3) Purpose now: Have a purpose in living, either work, taking care of others, creating something beautiful, etc.

Eating Wisely
4) Wine in moderation (although the 7th Day Adventists discourage alcohol consumption)
5) Plant-based diet: Meat may be consumed but in relatively small quantities.
6) 80% Full Rule: Stop eating when you feel 80% full.

7) Loved ones come first
8) Belong to supportive groups
9) Right Tribe: Associate with other people who have good living habits

Thursday, January 21, 2010

Strength Training Helps Seniors in Daily Living Activities

A study by Hanson et al., published in the Journal of Strength and Conditioning Research (vol 23, no 9, 2009) tested the effectiveness of strength training in improving the ability of elderly people to perform activities of daily living. 35 men and 65 women, all initially sedentary, were trained 3 times per week for 22 weeks on Keiser pneumatically-resisted machines. The first 10 weeks involved only knee extension training, but the routine for the final 12 weeks included knee-extension, chest press, seated row, seated leg curl, abdominal crunch, and alternating leg press. The subjects improved significantly in knee-extension strength and power, leg-press strength, and fat free mass. They also became significantly faster in functional activity tests such as a 20-foot walk, repetitive (5x) standing up from and sitting down on a chair, and getting up from a chair and walking 16 feet. Improvements in strength, power, and fat-free mass correlated positively with improvement in the functional activities. This study shows that resistance training can improve strength and power at any age and such changes lead to improvement in performance of daily life activities.

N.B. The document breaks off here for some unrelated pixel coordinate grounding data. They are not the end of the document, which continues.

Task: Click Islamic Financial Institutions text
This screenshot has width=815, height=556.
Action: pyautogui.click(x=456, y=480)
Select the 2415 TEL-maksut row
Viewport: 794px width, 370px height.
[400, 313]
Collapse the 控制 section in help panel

Wednesday, January 6, 2010

Balance Can Be Improved By Training

A review by DiStefano, Clark and Padua of the effectiveness of balance training was published in the Journal of Strength and Conditioning Research (vol 23, no 9, pp. 2718-2731, 2009). The article assessed the effects of training on the following 3 types of balance:

Static balance on a stable surface: For example, holding a stable body posture while standing on one leg on a flat floor.

Static balance on an unstable surface: For example, holding a stable body posture while ice-skating on one leg (the skate is the unstable surface).

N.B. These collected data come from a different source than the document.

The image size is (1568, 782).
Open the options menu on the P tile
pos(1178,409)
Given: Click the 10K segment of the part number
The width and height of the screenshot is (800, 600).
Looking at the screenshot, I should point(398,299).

Dynamic balance: For example, performing a dismount from a balance beam or high bar and landing stably; snow-boarding; skiiing.

Effective Exercise for Improving Each Type of Balance
The following training methods were shown effective for improving the various types of balance when performed at least 10 minutes per day, 3 days per week, for 4 weeks.

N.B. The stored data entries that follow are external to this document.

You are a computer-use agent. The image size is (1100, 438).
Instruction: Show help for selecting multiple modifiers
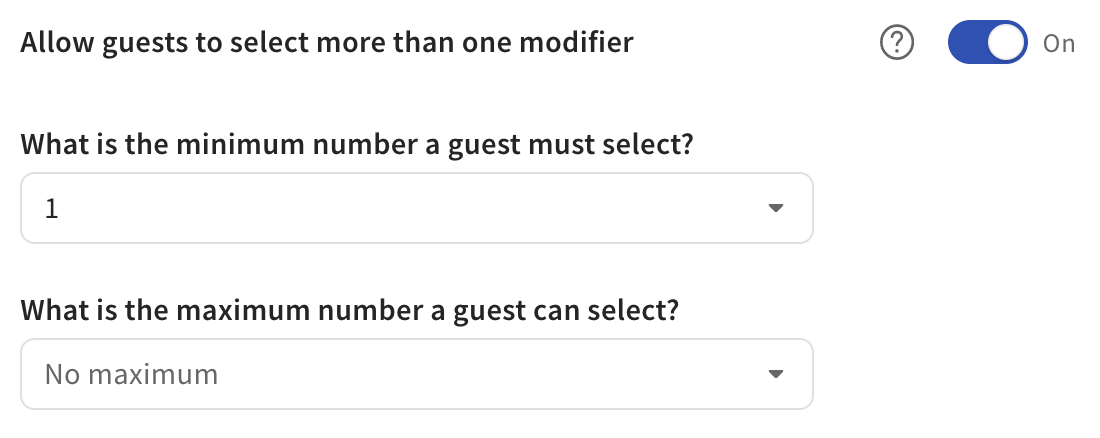pos(898,44)
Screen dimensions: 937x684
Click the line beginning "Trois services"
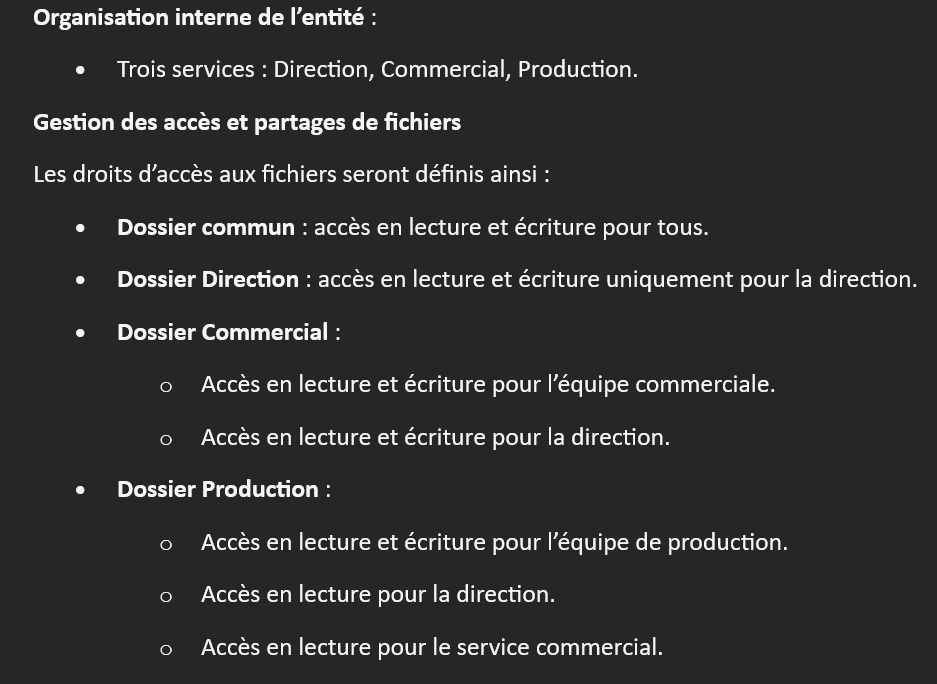click(376, 69)
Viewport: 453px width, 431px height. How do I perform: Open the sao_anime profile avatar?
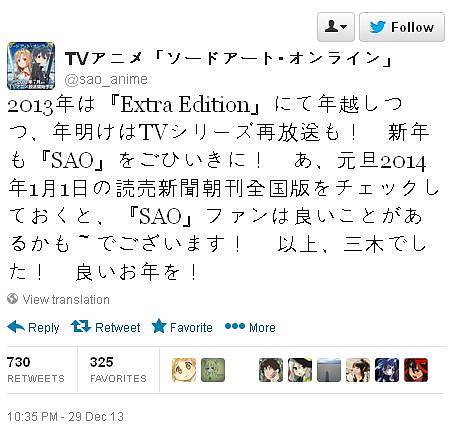click(31, 66)
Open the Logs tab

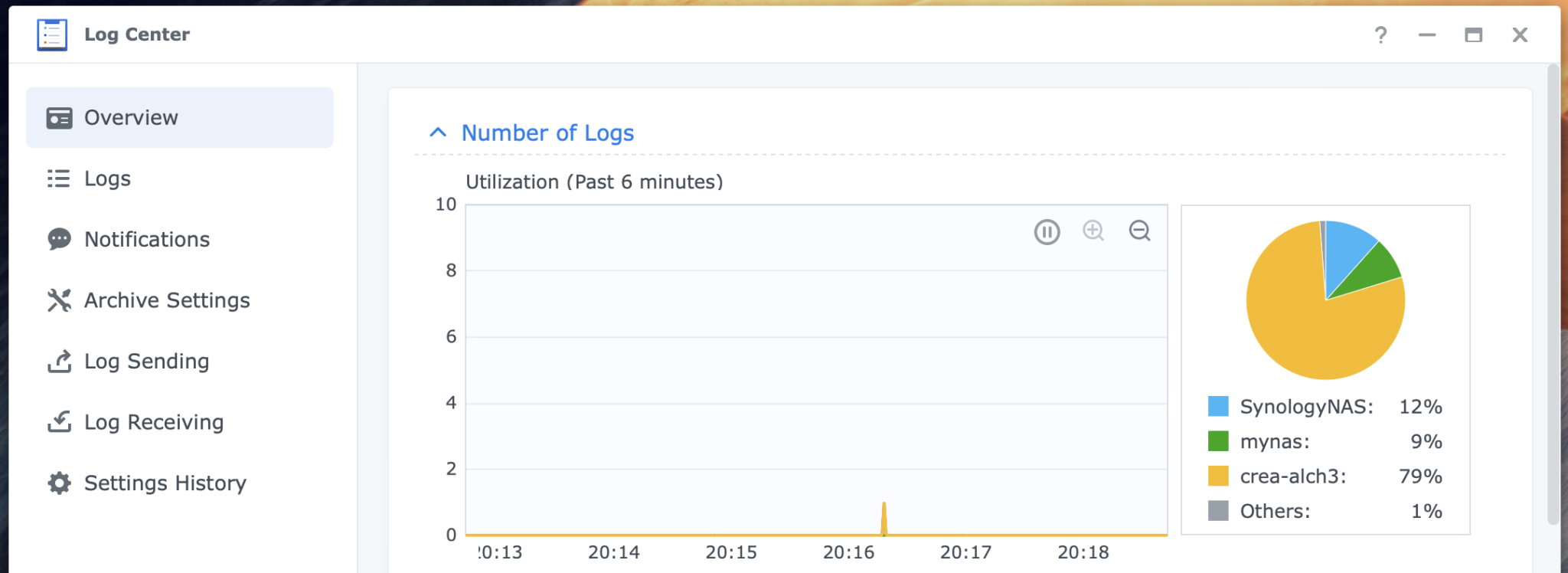107,178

For static balance on a stable surface:
     Wobble board (a board with a cylindrical roller under it)
     Ankle disc (a board with a hemispheric ball attached to the underside)
     Balance sandal (with a hemispheric ball under the midsole)

For static balance on an unstable surface:
     Wobble board
     Foam pad
     Balance trampoline
     Tilting platform
     Jump to hold (dynamic)

For dynamic balance:
     Wobble board
     Foam pad
     Balance trampoline
     Single leg balance with contralateral limb and trunk motion
     Single leg balance with external perturbations

NOTE: The authors stated that effective balance programs started with comfortable, less challenging exercises (e.g. static, on two legs, on stable surface, eyes open) and progressed, according to the individual's ability, to more challenging exercises (dynamic, on one leg, on unstable surface, eyes closed).